Creo que solo así tendríamos un mejor aire durante todo el año. ¡Y que sean estrictos los controles para autos que nadie se explica cómo pasaron la revisión técnica! Nadie se explica por qué esos vehículos contaminantes andan sin que nadie les diga nada.
VOICE. He visto el programa de televisión del canal 13 ‘The Voice’ que busca “las mejores voces de Chile”. No Voicedicen que buscan “los cantantes más altos y atlético, o las cantantes más hermosas”. Pero queda uno con la duda.
Queda uno con la duda de si los jurados no están informados previamente de quiénes cantarán en cada programa, porque hay coincidencias que resulta demasiada coincidencia. Me refiero a “los hijos de…”, que cantan la primera nota y todos los jurados dan vuelta a sus sillas.
Porque el programa consiste en que los jurados se sientan de espaldas al escenario donde cantará el participante. De acuerdo a como oigan su voz, cada cual toma la decisión de dar vuelta a su silla, con lo cual queda con la opción de “ganar para su grupo” al cantante que eventualmente lo escoja.

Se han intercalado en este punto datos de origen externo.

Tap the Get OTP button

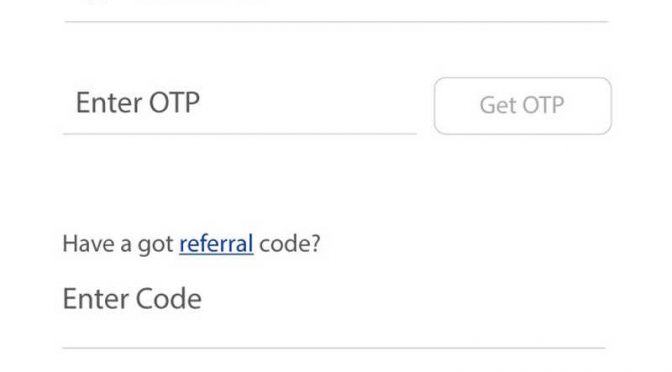click(x=522, y=106)
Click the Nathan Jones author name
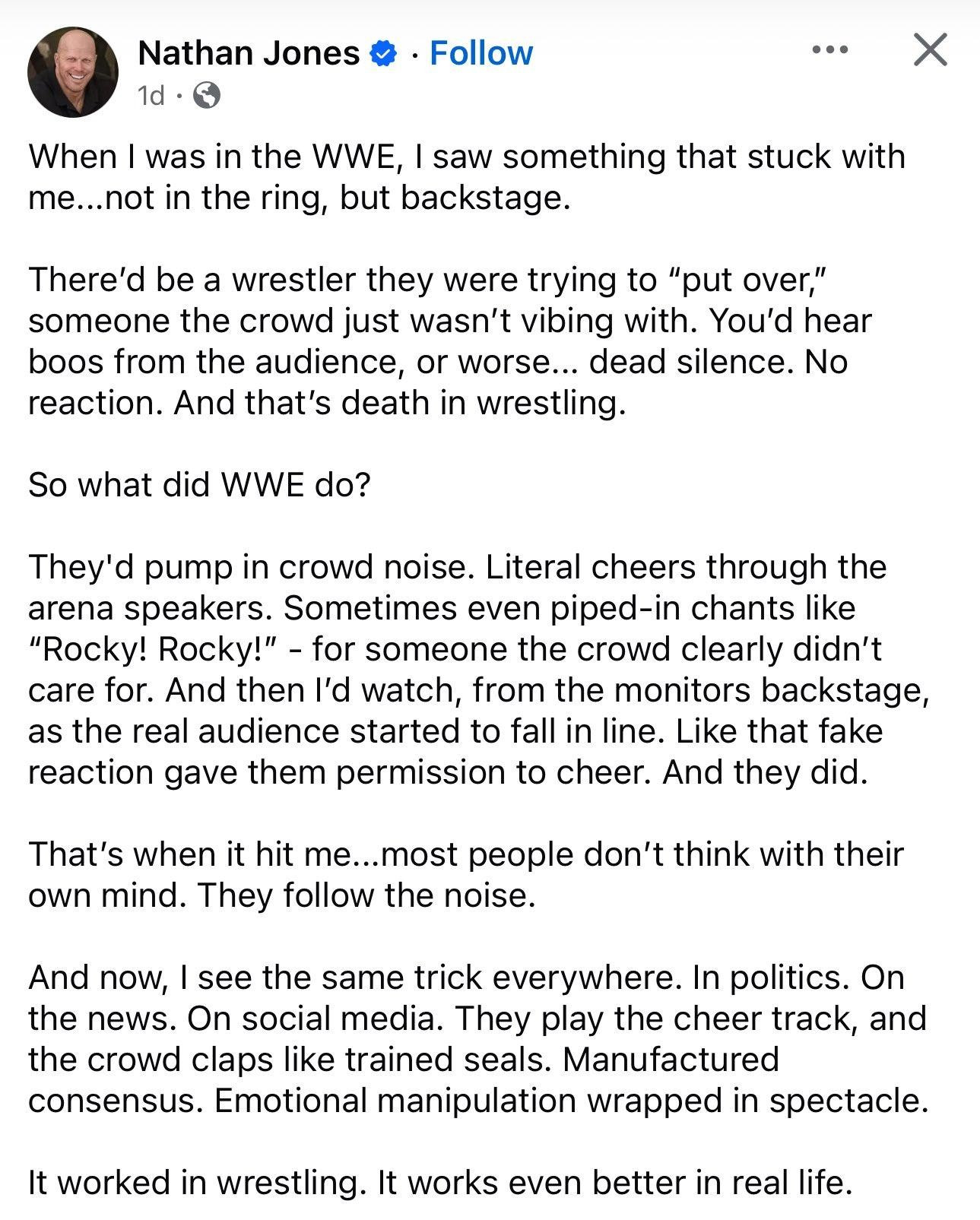 [249, 53]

Entonces, ciertos participantes tienen la enorme “suerte” de tener a los cuatro jurados con las sillas de frente y no dándoles la espalda.
Los jurados son: Luis Fonsi, Nicole, Franco Simone y Álvaro López.
Entre los jurados se hablan mientras el participante está cantando. Se estimulan a oprimir el botón que dará vuelta a la silla, para tener la opción de “ganárselo” para su grupo. ¿Para qué se hablan? ¿No tienen que estar escuchando atentamente al participante?
Uno dice: “Franco, ¿qué tal?”, otro dice “Qué bueno que canta”, uno más dice “Voltéate”, el primero anota “Qué voz más hermosa”, el tercero repite “¡Uf, qué falsete!”, este otro añade “Dios, cómo domina la voz”, y uno más exclama “¡Qué voz tan potente!”
Y la cámara enfoca que ponen la mano sobre el botón rojo, o hacen el ademán de oprimirlo, pero no lo oprimen, y en esta tontera pasa todo el tiempo. En efecto, el participante canta como los dioses, y al final ningún jurado se voltea.
¡¿Si era tan bueno, si tenía hermosos falsetes, si la voz era potente, por qué carajo ninguno se volteó?!
O, también ocurre, que en el último instante, cuando la canción termina con la nota que está entonando el participante, se voltea uno de los jurados. Casi siempre Nicole, la más oportunista.
Y muchas veces, también, el participante termina escogiéndola a ella, y no a Álvaro López o Luis Fonsi, que se voltearon desde la primera nota. Porque los participantes tampoco son leales con su “audiencia”, con el coach que primer se voltea.
Después viene que los jurados se suben a las sillas, que hacen aspavientos, etcétera. Quizás todo esto sea “parte del show”. Pero deja una sensación insana.